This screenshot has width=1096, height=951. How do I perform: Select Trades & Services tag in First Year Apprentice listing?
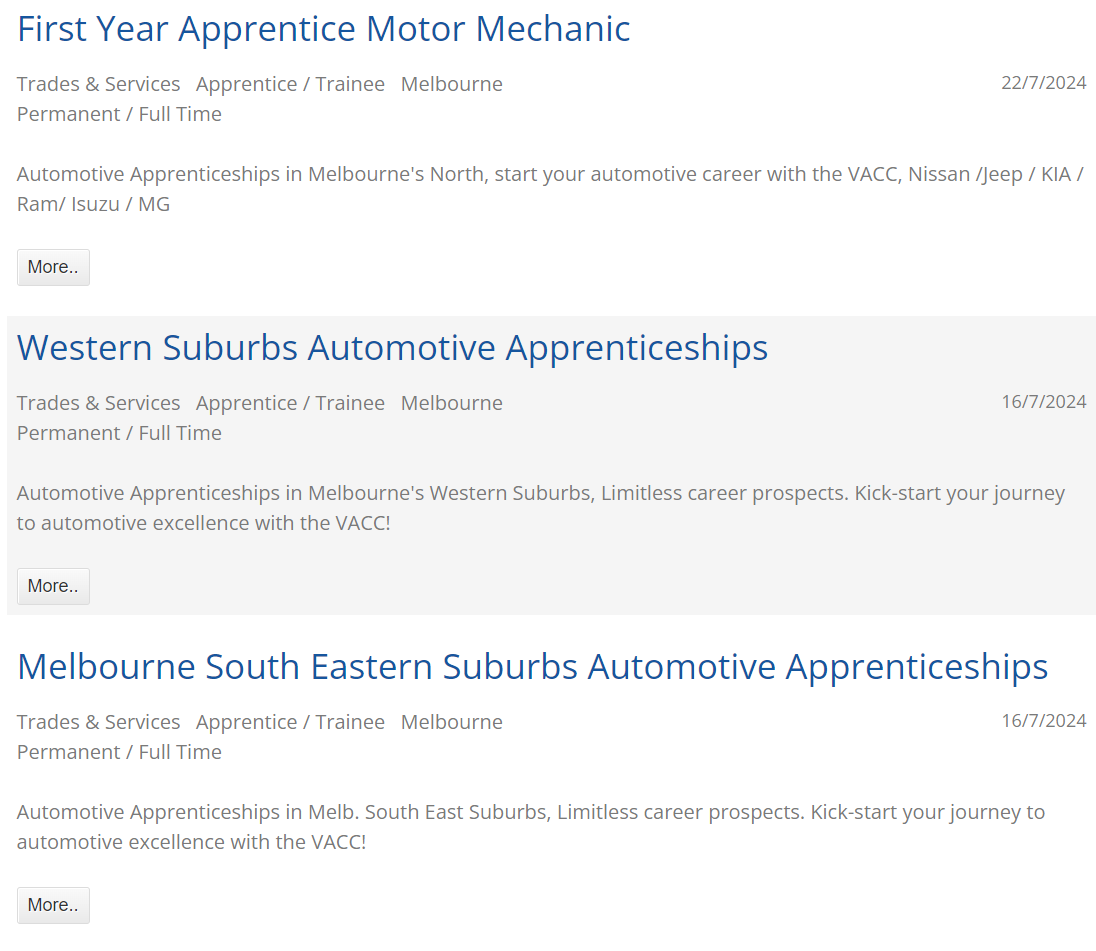[x=98, y=84]
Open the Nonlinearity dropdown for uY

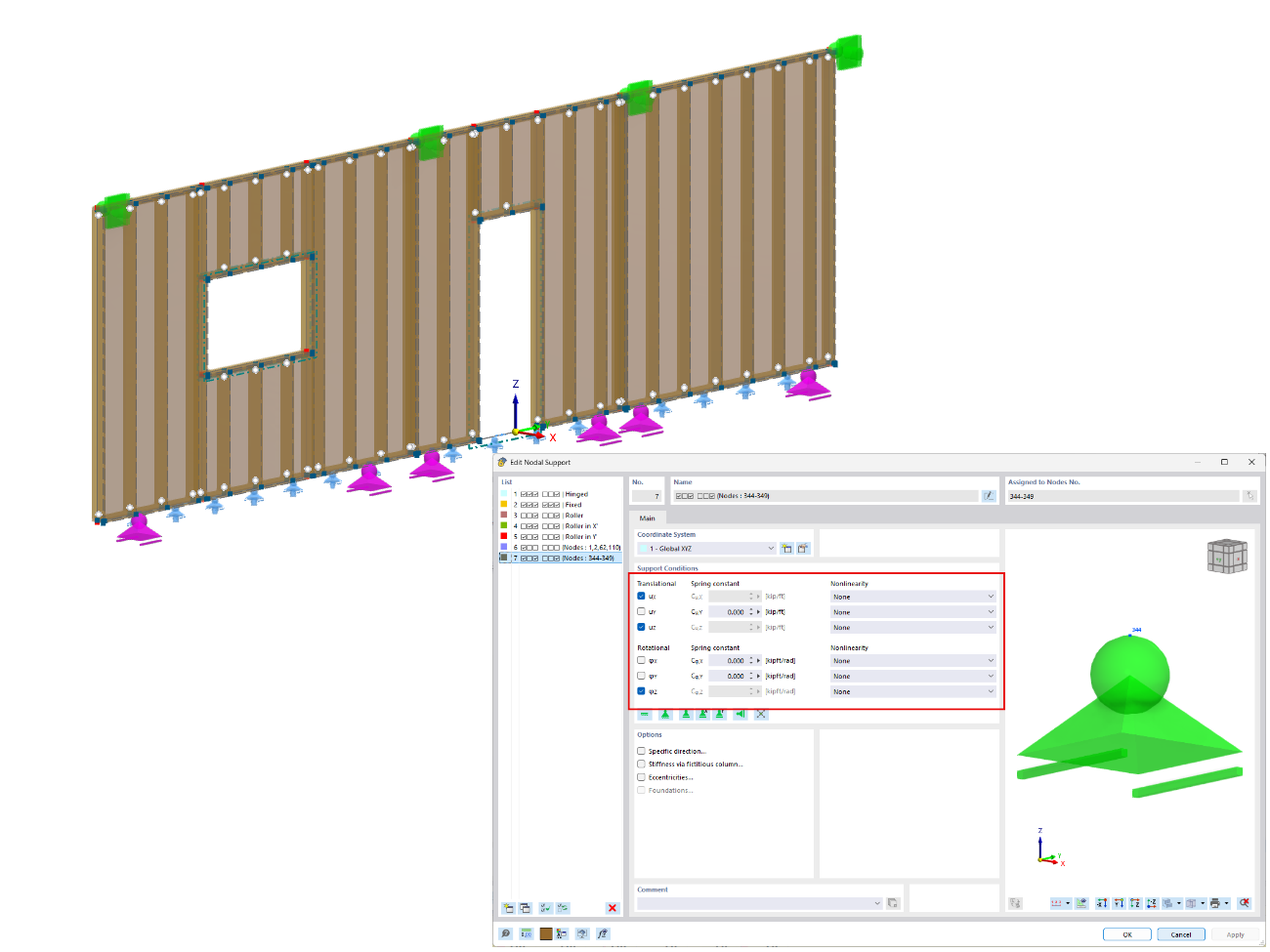tap(989, 611)
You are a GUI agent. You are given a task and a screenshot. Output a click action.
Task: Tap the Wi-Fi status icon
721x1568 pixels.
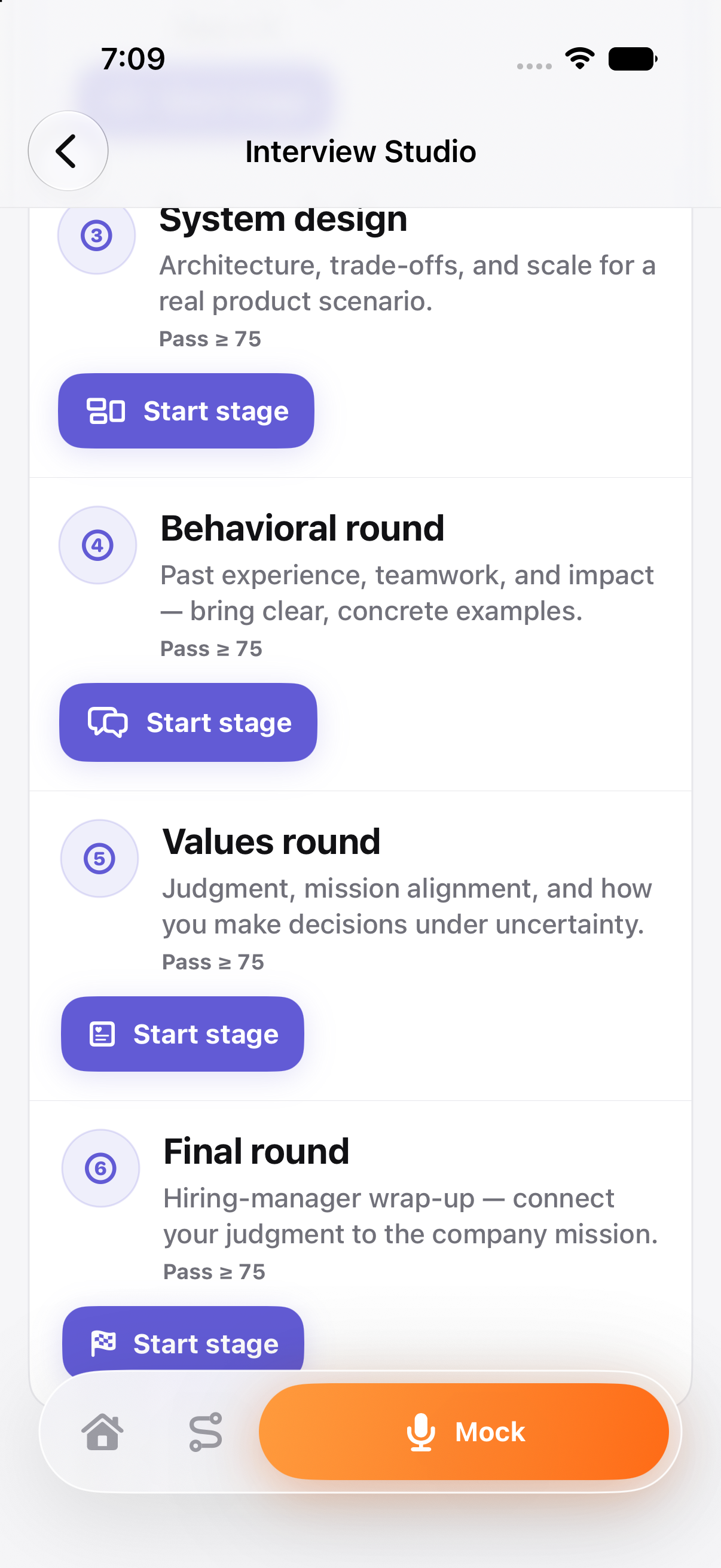(x=580, y=59)
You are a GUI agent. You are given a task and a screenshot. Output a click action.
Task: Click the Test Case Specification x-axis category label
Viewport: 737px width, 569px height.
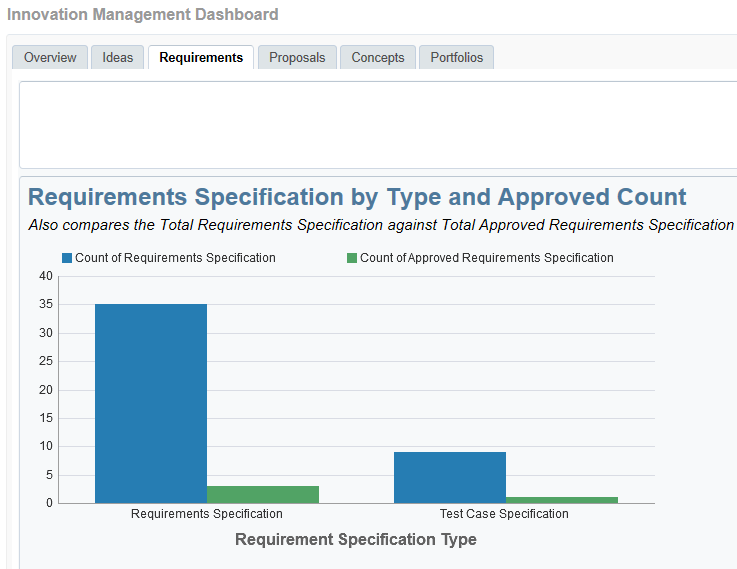504,514
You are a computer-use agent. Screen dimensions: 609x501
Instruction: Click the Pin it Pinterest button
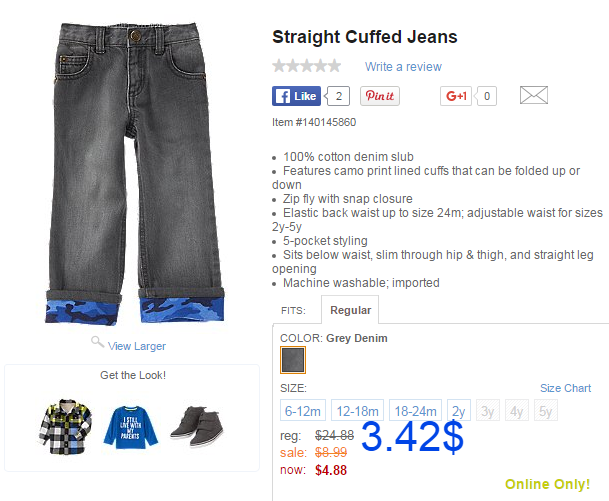pos(379,96)
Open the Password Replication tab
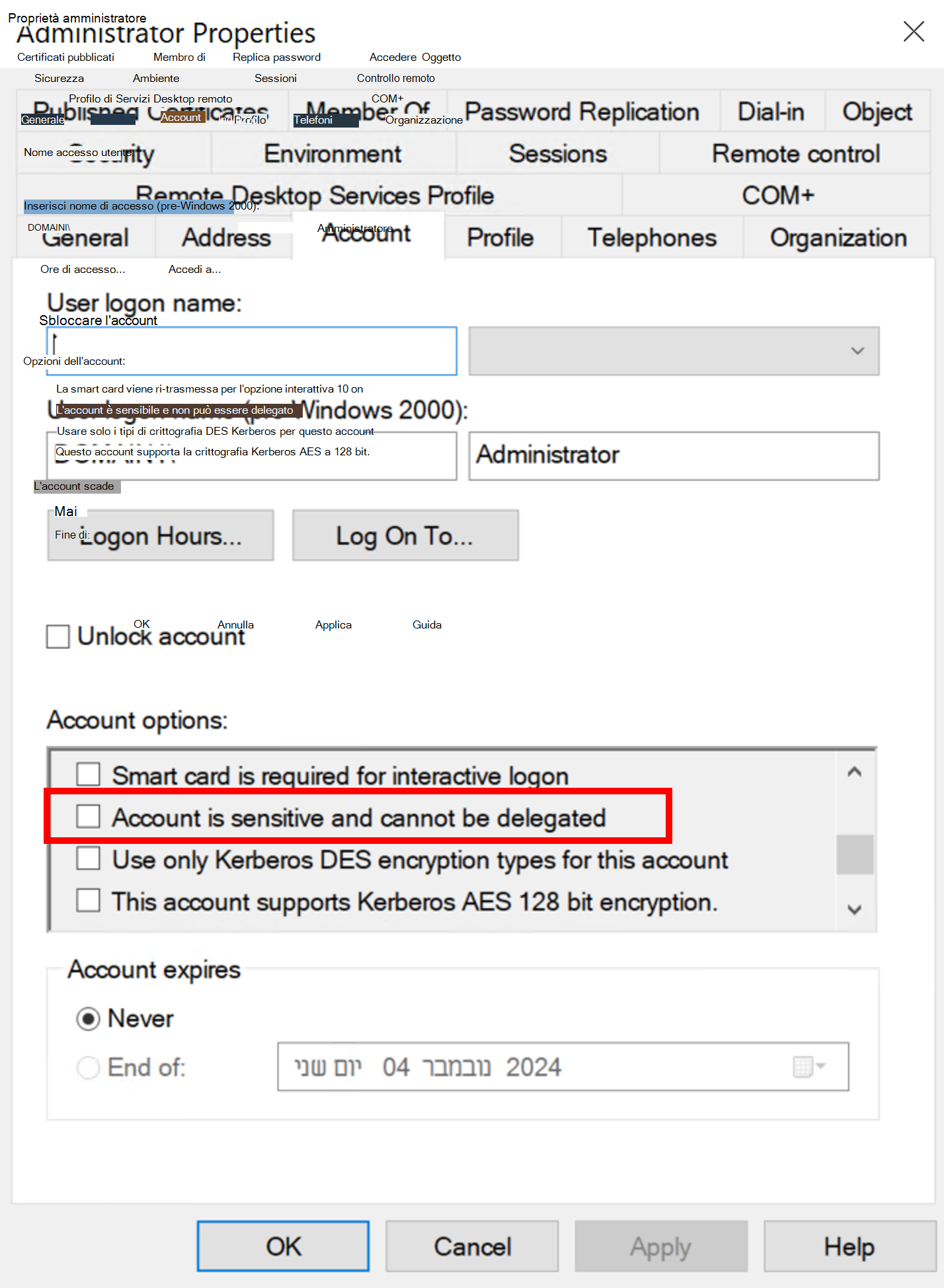The height and width of the screenshot is (1288, 944). click(582, 111)
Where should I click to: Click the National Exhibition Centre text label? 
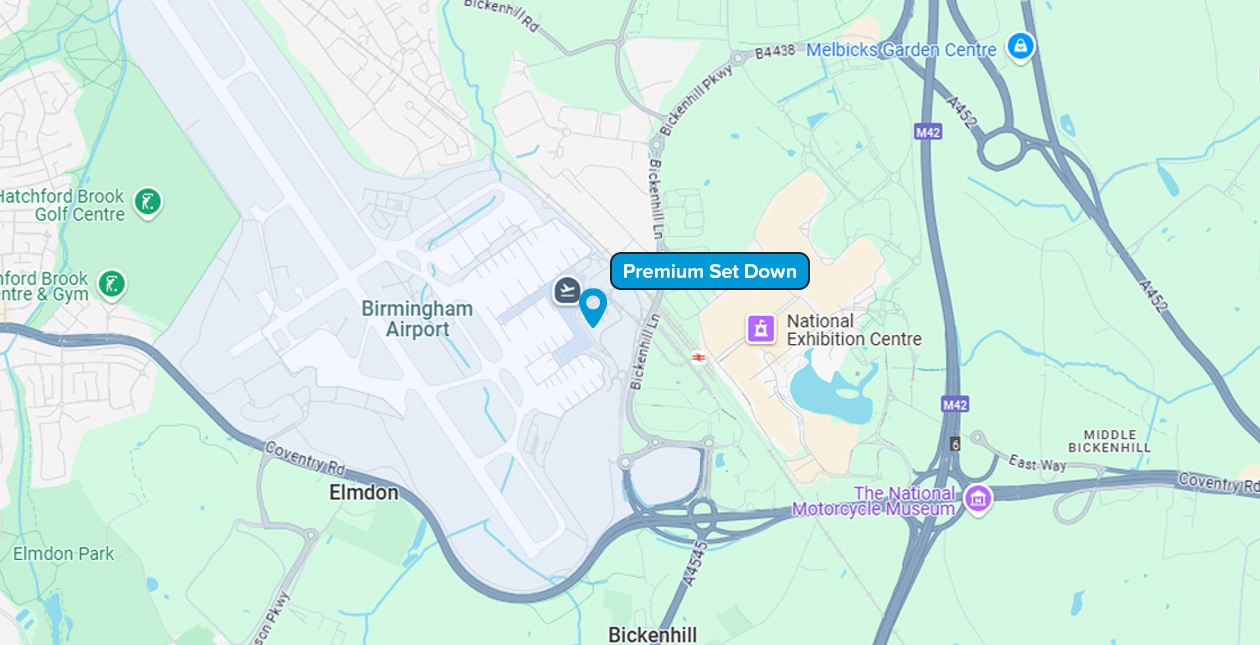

==============================

WHAT IS NEEDED:
Report every line from the material above that mentions the word "label".

RESPONSE AREA:
Task: Click the Test Case Specification x-axis category label
Where should I click to: Click the National Exhibition Centre text label? 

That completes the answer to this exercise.